I was ridiculously overwhelmed with stuff at work, missing home and friends like crazy, frustrated at situations beyond my control, and exasperated by the tantrums that have plagued our house as of late.
Sometimes I lose my cool with my daughter. I admit it.
Last night, Mr. P had to take her while I covered my ears unable to listen to one more high pitched squeal. I can't take it.
Fortunately I co-parent with the most amazing person on the planet. Where I am weak, he's literally strong. When I can't take the whining (seriously, it's like nails on a chalkboard to me), he steps in. When he loses patience over her asserting her independence, I step in because I so admire that trait and have more patience in guiding it.
I have zero clue what this little girl is going to grow up to be. Zero. Fortunately I believe that He does and I get to just watch as she becomes who she is already destined to become. I do hope though that her father and I pass onto her so many things through the way we are and the way we live.
I hope that she someday finds a man that makes her laugh and chases her around the house til she's crying with giggles like her father does me. I hope she sees him hug me and kiss me and know that's what a marriage should be. I hope she finds someone that she can bicker and carry on with and then laugh at how ridiculous they both are being.
I hope she's as hardworking as her father. I hope she has the drive to succeed that's instilled in him. I hope she has the fierce love for her family that he has for his.
I hope she laughs like I do. I hope it's loud and obnoxious and so joyful that others around her laugh with her just because its physically impossible for them not too. I hope people flock to her just because she's such a joy to be around.
I hope she has my book smarts and her father's common sense. I hope that she, unlike her Mom, can keep up with her keys, phone, and purse daily, but if she can't, I hope she can laugh at herself and promise to put them in the "same place next time" just like me.
I hope that she loves the Lord. I pray daily that she never struggles the way I did. I pray that she's never that broken or having to search that hard for the love that is right in front of her. I hope she gets up every day and reads the Bible her Dad leaves laying on the couch after his morning quiet time or the one I leave laying wherever I plopped down with my coffee. I hope she thirsts for that word and enjoys going to church with us each week.
I hope she has the heart her Dad has for other people and the one I have for animals. I hope she fights for the underdog like I do, sees the good in people like I do, but has the wisdom to see the bad n them like her father does. I hope she's slow to anger like her Dad and bites her tongue way better than her Mom.

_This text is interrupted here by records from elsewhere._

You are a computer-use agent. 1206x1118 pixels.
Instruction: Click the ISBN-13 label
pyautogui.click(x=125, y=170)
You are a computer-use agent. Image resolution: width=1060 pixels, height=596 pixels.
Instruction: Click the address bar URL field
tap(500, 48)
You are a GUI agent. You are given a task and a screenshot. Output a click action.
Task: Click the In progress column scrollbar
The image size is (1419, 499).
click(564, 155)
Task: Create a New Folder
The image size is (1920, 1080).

Most of all, I hope she's happy. I hope the laughter that rings through this house gets into her bones. I hope she carries out her days with a peace that comes with the confidence in knowing that she is awesome. I hope she's secure in who she is and where she's heading.
I hope more than anything that she stays my best friend. I hope she stays her Daddy's "Princess. I hope that she stays faithful to the Lord. I hope that we leave an amazing legacy for her that she's proud to live up to.